Slow Flow Vinyasa Yoga Classes at the JCC Indianapolis
Slow Flow Vinyasa Yoga is a form of vinyasa yoga that links the breath, movement, and poses together. The Sanskrit word, “vinyasa,” has a variety of meanings, but the most common reference is to the connection between breath and movement. Vinyasa is sometimes referred to as Flow Yoga, reflecting the emphasis on the movement, or ebb and flow, between poses. Breath is synchronized with movement through a sequence of sun salutations and postures. The continuous flow, with an emphasis on proper alignment, increases endurance and will help you find the edge of your balance and flexibility at JCC Indianapolis.
Slow Flow Vinyasa Yoga Benefits
- Calms the Mind: Focusing on your breathing and holding moves in your flow can bring a calmness that you may not have realized you needed before getting on the mat.
- Reduces Stress: All forms of yoga are great stress reducers, but slow flow yoga and your connection to your breathing takes it to another level. Taking deep breaths in and out, focusing on one thing at a time, allows you to relieve your stress and be present in the moment.
- Low Impact: Slow Flow Yoga is low-impact and won’t put any undue pressure on your knees or joints. Throughout the practice, you have time to listen to your body and read the cues it is giving you. You will feel when you are going beyond your limit and readjust. No strenuous or high-impact moves to worry about in this class.
Doing any type of yoga offers many benefits such as increased flexibility, calming of the mind, and improved cardiovascular health. Slow Flow Yoga is a type of yoga that focuses on slowing down the flow of poses; you will do about half the number of poses you would in a regular flow class.
Who Is the Class for?
- Busy professionals, men and women ages 25-54, who have highly stressful jobs or who are under stress at work or at home.

Task requirements
(1) In the yoga class description, give everything from "Slow Flow Vinyasa Yoga Classes" down to "at JCC Indianapolis." again, swapping "endurance" for "stamina".
(2) Shorten the paragraph of the yoga class description that begins "Doing any type of yoga" to two brief sentences, keeping its main facts.
(3) Answer these questions from the yoga class description.
(a) What does the word "vinyasa" most commonly refer to?
(b) On which parts of the body does Slow Flow Yoga avoid putting undue pressure?
(c) What age range is given for the busy professionals the class is for?

Data
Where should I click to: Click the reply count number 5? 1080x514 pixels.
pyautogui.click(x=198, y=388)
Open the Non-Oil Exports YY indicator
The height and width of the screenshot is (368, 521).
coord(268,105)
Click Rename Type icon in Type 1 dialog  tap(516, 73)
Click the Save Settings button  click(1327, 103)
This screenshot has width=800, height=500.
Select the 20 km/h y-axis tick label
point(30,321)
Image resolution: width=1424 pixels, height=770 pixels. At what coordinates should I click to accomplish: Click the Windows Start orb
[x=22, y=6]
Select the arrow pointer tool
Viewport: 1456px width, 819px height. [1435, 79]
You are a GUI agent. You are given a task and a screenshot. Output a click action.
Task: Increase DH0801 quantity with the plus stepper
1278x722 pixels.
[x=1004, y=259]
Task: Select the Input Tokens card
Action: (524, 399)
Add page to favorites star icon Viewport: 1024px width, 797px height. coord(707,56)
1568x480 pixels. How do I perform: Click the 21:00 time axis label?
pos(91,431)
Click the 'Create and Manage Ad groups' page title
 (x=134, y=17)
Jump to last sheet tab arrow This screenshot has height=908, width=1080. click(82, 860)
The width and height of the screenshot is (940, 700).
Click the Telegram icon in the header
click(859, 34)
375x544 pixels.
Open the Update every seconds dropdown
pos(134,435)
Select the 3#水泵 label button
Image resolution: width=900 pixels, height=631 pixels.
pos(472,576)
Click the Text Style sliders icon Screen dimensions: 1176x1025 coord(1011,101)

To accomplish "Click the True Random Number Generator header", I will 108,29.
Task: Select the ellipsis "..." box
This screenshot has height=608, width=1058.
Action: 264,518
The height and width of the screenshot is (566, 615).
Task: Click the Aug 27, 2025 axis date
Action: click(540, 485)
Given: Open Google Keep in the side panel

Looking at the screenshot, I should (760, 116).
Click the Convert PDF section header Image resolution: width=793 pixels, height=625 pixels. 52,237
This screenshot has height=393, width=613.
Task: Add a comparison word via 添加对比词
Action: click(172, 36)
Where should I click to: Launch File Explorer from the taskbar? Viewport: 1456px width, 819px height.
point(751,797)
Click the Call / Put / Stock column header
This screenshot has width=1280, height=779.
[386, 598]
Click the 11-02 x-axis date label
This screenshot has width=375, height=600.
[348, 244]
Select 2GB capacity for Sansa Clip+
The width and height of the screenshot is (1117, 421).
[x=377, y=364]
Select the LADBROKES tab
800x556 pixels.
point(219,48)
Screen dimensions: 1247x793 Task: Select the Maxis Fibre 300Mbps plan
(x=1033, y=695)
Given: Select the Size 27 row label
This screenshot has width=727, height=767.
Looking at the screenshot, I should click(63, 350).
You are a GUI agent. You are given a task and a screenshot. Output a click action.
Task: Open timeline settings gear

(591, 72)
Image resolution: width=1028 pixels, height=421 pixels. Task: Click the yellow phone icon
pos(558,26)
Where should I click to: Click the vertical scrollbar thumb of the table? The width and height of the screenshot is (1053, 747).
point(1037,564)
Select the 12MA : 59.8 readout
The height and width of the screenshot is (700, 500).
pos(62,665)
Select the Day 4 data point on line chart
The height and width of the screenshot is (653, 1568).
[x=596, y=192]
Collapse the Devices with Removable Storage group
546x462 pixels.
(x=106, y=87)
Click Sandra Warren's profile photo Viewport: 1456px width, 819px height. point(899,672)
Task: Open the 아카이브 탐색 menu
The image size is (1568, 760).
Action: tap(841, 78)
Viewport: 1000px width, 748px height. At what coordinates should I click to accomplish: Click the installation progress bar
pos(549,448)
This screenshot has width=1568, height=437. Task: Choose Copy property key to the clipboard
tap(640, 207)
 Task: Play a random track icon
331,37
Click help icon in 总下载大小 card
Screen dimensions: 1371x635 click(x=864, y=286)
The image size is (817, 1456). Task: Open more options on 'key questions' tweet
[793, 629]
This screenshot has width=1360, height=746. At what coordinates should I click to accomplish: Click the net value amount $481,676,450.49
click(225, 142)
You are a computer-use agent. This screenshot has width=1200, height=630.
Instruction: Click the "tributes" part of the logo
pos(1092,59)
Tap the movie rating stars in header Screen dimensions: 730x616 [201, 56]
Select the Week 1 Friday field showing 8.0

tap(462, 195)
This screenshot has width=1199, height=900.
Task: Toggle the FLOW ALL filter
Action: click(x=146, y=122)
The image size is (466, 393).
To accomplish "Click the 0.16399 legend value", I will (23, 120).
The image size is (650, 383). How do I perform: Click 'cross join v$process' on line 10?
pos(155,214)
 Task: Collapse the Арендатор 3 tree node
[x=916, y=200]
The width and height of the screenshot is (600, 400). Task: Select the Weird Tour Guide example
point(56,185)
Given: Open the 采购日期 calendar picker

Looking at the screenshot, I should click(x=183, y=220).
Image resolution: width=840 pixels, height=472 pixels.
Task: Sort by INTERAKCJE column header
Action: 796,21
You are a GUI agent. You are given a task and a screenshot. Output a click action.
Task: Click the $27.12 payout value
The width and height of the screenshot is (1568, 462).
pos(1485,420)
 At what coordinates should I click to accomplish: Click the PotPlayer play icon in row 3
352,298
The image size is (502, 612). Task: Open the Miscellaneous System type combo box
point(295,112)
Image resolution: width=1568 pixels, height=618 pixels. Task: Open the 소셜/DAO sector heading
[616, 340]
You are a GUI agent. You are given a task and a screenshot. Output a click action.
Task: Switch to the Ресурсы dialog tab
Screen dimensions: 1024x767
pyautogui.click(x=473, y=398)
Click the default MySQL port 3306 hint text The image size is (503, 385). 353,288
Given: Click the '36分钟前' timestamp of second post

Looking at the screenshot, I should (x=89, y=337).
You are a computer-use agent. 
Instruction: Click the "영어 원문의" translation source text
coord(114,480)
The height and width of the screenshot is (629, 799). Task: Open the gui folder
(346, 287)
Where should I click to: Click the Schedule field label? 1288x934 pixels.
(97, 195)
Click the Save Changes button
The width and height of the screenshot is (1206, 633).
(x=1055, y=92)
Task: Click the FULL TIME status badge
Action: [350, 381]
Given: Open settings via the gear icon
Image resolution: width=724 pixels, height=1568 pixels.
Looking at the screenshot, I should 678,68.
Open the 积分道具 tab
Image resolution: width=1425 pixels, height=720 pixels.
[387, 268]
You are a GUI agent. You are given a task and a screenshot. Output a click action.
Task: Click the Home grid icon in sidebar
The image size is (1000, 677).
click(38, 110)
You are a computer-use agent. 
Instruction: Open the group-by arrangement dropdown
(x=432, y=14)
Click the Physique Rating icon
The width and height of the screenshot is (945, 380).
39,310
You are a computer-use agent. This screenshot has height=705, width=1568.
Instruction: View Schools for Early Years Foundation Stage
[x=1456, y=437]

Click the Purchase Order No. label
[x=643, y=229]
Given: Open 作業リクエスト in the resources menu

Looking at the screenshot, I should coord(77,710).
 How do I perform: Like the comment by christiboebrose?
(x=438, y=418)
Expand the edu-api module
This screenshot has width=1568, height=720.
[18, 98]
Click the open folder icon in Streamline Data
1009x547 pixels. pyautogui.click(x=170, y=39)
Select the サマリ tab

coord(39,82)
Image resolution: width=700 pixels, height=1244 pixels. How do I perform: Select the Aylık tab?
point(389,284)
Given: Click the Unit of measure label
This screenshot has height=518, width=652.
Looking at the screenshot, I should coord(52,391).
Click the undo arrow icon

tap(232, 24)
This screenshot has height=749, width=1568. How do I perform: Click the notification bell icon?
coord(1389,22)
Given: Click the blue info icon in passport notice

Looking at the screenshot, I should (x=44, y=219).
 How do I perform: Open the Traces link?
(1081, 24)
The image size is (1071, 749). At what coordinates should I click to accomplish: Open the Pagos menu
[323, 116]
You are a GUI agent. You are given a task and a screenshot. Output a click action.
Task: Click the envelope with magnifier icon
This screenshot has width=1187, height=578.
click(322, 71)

Answers to each task
(1)
Slow Flow Vinyasa Yoga Classes at the JCC Indianapolis
Slow Flow Vinyasa Yoga is a form of vinyasa yoga that links the breath, movement, and poses together. The Sanskrit word, “vinyasa,” has a variety of meanings, but the most common reference is to the connection between breath and movement. Vinyasa is sometimes referred to as Flow Yoga, reflecting the emphasis on the movement, or ebb and flow, between poses. Breath is synchronized with movement through a sequence of sun salutations and postures. The continuous flow, with an emphasis on proper alignment, increases stamina and will help you find the edge of your balance and flexibility at JCC Indianapolis.

(2) Any kind of yoga increases flexibility, calms the mind, and improves cardiovascular health. Slow Flow Yoga slows the pace of the poses, so you do about half as many as in a regular flow class.

(3)
(a) The connection between breath and movement.
(b) The knees and joints.
(c) Ages 25-54.